Tutto il resto è, letteralmente, fumo. E non nel senso negativo: quello di Aupa è l’aroma autentico della brace basca, che arrostisce carne e pesce su una griglia inclinata, in omaggio alla tradizione di Getaria, la patria del fuoco gastronomico in provincia di Gipuzkoa. Dietro questo progetto a cavallo tra performance, ristorazione e storytelling digitale c’è un personaggio dal passato singolare. Madrileno di origini basche, Bosco Jiménez, prima di diventare BdeVikingo, aveva un’altra battaglia da vincere: la sua. Nel 2019, con quasi 180 kg e una forte motivazione personale, inizia su Instagram un diario di trasformazione fisica. Ma è nel 2020, complice il lockdown, che la passione per la cucina prende il sopravvento, trasformando la sua pagina in un laboratorio carnivoro dal taglio ruvido e viscerale. Oggi vanta oltre 1,5 milioni di follower su Instagram e 1,1 milioni su TikTok. Una community che lo segue per i suoi tagli di carne spettacolari, l’estetica da guerriero norreno e una retorica che alterna spavalderia e rigore tecnico. Aupa, il suo ristorante aperto nel 2023, è l’estensione naturale di questo universo: brace, sangue e rispetto per la materia prima.

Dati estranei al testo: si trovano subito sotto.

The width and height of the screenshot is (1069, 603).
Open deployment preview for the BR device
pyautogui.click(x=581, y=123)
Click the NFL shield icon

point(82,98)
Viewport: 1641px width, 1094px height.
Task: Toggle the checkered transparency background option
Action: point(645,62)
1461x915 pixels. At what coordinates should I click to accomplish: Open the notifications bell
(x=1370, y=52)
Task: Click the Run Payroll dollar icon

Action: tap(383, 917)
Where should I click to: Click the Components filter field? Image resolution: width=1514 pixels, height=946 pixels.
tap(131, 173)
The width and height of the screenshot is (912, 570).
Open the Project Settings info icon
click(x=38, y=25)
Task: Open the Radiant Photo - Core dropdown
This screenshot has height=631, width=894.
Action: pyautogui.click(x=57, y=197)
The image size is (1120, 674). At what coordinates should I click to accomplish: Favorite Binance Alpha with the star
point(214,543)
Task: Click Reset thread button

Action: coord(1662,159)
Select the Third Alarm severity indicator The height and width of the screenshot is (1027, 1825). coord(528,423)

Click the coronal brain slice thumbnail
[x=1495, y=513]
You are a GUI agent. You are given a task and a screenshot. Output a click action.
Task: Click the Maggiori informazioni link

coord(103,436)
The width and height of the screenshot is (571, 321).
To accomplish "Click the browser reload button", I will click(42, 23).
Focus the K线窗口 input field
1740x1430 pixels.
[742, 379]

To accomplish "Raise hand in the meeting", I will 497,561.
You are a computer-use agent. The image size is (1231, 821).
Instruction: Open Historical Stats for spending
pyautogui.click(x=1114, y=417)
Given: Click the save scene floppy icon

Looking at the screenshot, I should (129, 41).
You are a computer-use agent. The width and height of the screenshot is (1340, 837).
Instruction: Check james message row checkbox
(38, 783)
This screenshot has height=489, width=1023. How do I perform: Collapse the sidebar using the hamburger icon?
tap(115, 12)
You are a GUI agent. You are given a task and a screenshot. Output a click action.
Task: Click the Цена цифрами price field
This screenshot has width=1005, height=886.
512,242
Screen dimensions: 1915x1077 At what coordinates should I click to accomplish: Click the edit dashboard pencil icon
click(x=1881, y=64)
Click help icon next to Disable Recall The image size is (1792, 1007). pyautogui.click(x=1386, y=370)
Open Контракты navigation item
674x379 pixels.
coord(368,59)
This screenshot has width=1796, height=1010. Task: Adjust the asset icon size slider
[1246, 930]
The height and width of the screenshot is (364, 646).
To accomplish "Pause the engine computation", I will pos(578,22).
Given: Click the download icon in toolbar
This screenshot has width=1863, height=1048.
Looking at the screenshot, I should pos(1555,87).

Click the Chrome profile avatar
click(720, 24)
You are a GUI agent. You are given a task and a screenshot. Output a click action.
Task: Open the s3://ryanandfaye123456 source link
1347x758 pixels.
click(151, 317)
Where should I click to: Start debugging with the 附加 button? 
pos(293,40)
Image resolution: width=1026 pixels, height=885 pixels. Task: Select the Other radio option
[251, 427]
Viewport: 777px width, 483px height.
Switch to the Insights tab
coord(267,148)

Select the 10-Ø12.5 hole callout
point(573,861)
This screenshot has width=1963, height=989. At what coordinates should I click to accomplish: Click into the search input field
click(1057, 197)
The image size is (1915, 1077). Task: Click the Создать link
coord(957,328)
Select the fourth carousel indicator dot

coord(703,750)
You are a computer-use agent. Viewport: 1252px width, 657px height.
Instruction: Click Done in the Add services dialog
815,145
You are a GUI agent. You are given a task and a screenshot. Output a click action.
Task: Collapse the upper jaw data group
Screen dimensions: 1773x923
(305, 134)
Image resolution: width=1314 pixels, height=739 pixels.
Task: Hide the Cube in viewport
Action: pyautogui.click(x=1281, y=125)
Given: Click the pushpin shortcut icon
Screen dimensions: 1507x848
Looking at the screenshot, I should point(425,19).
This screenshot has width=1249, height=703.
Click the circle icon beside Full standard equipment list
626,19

Il menu del ristorante – per chi non rientra tra i prescelti dell’hamburger dorato – è comunque un atto d’amore verso le radici basche. Dai pintxos al marmitako, dal baccalà al pil-pil fino alle leggendarie chuletas alla griglia, tutto è pensato per portare sul tavolo il sapore verace della Biscaglia. L’estetica è maschia, materica, senza fronzoli. Ma sotto l’apparente brutalismo gastronomico si cela un pensiero preciso: valorizzare la tradizione, celebrandone le tecniche senza museificarle. L’hamburger da 9.450 euro è una scelta che fa discutere. C’è chi lo considera un’opera d’arte contemporanea, un Banksy commestibile da raccontare agli amici miliardari. Altri lo vedono come una parodia del fine dining, un gesto teatrale che esaspera la tendenza a trasformare il cibo in status symbol. Ma qualunque sia la posizione, l’operazione di BdeVikingo funziona. Perché il suo panino non si mangia soltanto: si racconta. È un pezzo unico di cui non resta traccia se non nel ricordo (e nelle stories). Un atto di presenza in un mondo gastronomico sempre più bulimico, dove l’unico vero lusso rimasto è l’accesso.